Two weeks ago, Enes Kanter, the Turkish-born New York Knicks center and a fierce critic of President Recep Tayyip Erdoğan, learned his father, Mehmet, had been indicted. He was charged with being a member of a terrorist group and is facing a recommended five- to ten-year prison sentence. The news was devastating for Kanter, but just because the state-controlled media in Turkey reported the story, it didn’t mean it was necessarily true.

As has been the case for the past three years, confirming what was happening to his father required a series of back-channel communiqués to Kanter’s various sources, all of which needed to be clouded in secrecy and a certain amount of tradecraft to ensure no digital fingerprints were left behind. Turkish authorities still have his family under surveillance and so any evidence of contact—direct or otherwise—with those still residing in Turkey could prove calamitous. Even an anodyne text message asking his mother “Are you okay?” could be used as evidence against his father in the upcoming trial, which is set to begin in less than two weeks, The Daily Beast can exclusively report.  

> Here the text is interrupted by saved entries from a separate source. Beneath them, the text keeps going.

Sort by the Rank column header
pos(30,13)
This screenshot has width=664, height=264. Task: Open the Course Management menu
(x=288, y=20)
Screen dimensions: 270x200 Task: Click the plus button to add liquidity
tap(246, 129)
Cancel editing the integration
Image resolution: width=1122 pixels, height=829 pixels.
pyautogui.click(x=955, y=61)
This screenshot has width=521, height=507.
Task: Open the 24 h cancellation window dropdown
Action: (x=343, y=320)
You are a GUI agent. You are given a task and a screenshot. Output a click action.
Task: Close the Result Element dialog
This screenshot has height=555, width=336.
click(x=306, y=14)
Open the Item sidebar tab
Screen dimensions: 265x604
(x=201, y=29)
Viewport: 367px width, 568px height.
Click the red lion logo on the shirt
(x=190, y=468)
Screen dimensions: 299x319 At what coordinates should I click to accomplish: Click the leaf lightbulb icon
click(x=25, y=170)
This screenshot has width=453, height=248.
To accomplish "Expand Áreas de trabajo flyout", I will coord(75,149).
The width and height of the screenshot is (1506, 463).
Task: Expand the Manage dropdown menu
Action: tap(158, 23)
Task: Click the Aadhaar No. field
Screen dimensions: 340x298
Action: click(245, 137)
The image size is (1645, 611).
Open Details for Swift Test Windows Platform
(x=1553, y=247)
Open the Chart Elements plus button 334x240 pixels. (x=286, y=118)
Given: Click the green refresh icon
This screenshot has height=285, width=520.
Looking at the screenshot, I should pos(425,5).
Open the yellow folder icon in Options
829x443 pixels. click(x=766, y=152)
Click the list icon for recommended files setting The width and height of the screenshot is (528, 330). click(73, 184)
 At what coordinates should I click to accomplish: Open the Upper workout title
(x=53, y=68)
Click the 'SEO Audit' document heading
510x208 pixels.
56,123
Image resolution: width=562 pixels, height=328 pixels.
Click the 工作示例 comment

The date was picked for a reason. July 15 marks the two-year anniversary of the failed military coup d’état, which made Kanter—a devout supporter of the exiled Muslim cleric Fethullah Gülen and one of Erdoğan’s most vocal, well-known critics—an enemy of the state. According to Kanter, to commemorate the occasion, Erdoğan is flexing his muscles and boasting, “Hey look, I’m putting an NBA player’s dad in jail.”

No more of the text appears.